Congratulations! You have successfully built and deployed a production-ready, distributed multi-agent system.

What we've accomplished

  • Decomposed a Complex Task: Instead of one giant prompt, we split the work into specialized roles (Researcher, Judge, Content Builder).
  • Implemented Quality Control: We used a LoopAgent and a structured Judge to ensure only high-quality information reaches the final step.
  • Built for Production: By using the Agent-to-Agent (A2A) protocol and Cloud Run, we created a system where each agent is an independent, scalable microservice.
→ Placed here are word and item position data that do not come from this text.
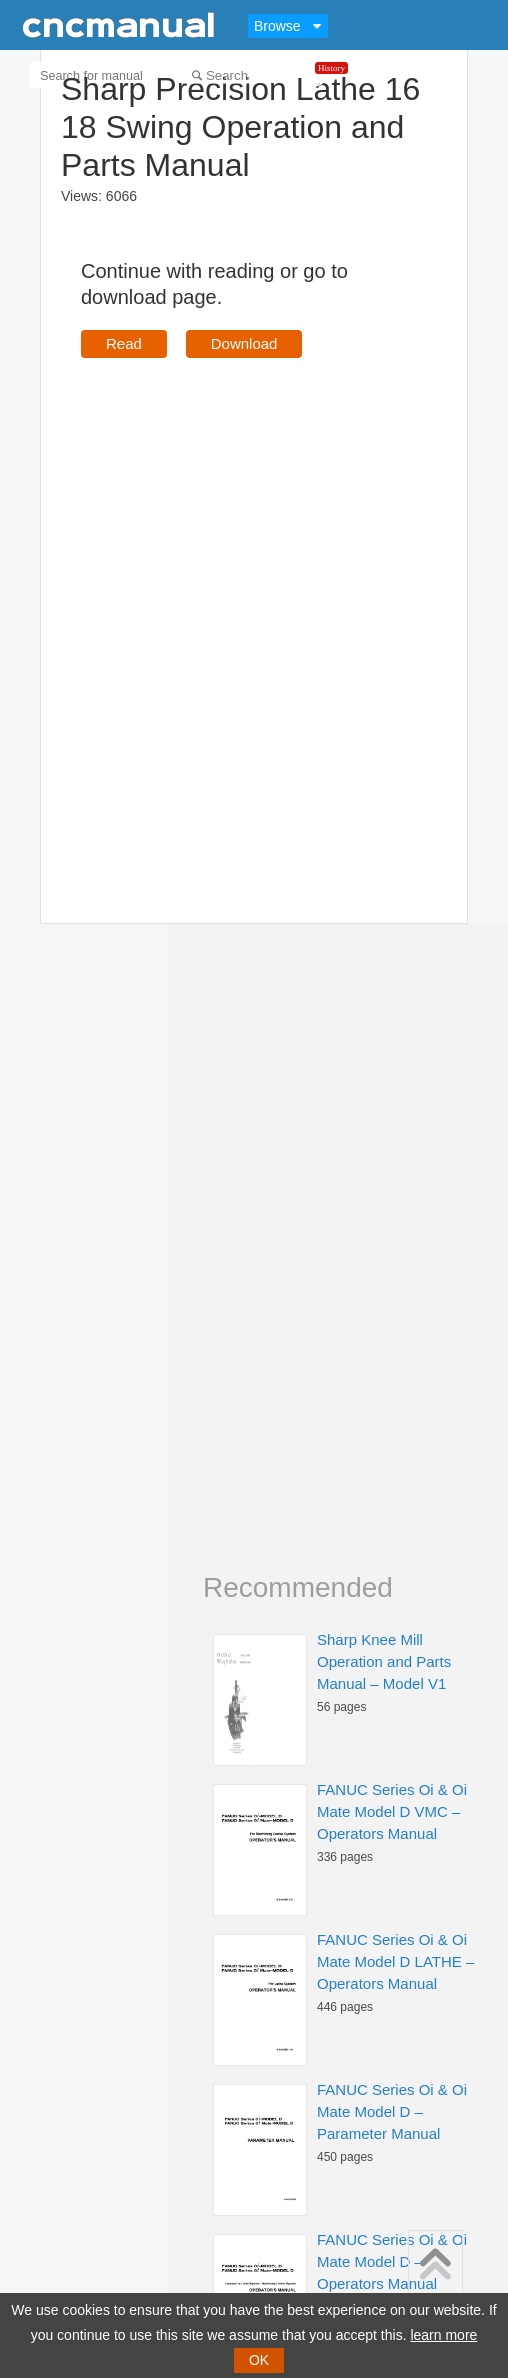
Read (124, 343)
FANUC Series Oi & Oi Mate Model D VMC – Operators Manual (392, 1811)
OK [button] (259, 2360)
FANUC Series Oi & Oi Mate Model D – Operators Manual (392, 2261)
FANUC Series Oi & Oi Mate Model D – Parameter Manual (392, 2111)
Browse (277, 26)
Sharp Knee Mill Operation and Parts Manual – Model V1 (384, 1661)
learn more (443, 2335)
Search (227, 75)
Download (244, 343)
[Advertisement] (234, 612)
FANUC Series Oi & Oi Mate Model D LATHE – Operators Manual (395, 1961)
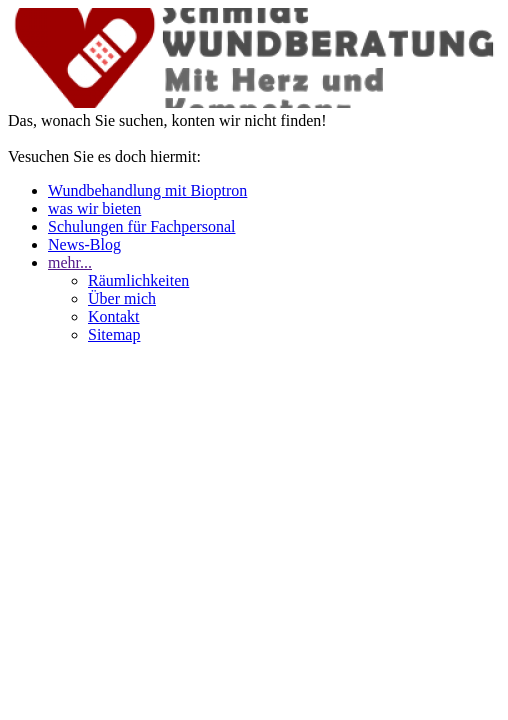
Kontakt (114, 316)
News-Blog (84, 244)
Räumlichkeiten (138, 280)
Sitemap (114, 334)
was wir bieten (94, 208)
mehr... (70, 262)
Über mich (122, 298)
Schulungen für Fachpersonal (142, 226)
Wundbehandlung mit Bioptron (147, 190)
This is far more robust than running everything in a single Python script.
  • Orchestration: We used SequentialAgent and LoopAgent to define clear control flow patterns.

Next Steps

Now that you have the foundation, you can extend this system:

  • Add more tools: Give the Researcher access to internal documents or APIs.
  • Improve the Judge: Add more specific criteria or even a "Human in the Loop" step.
  • Swap Models: Try using different models for different agents (e.g., a faster model for the Judge, a stronger model for the Content Writer).

You are now ready to build complex, reliable agentic workflows on Google Cloud!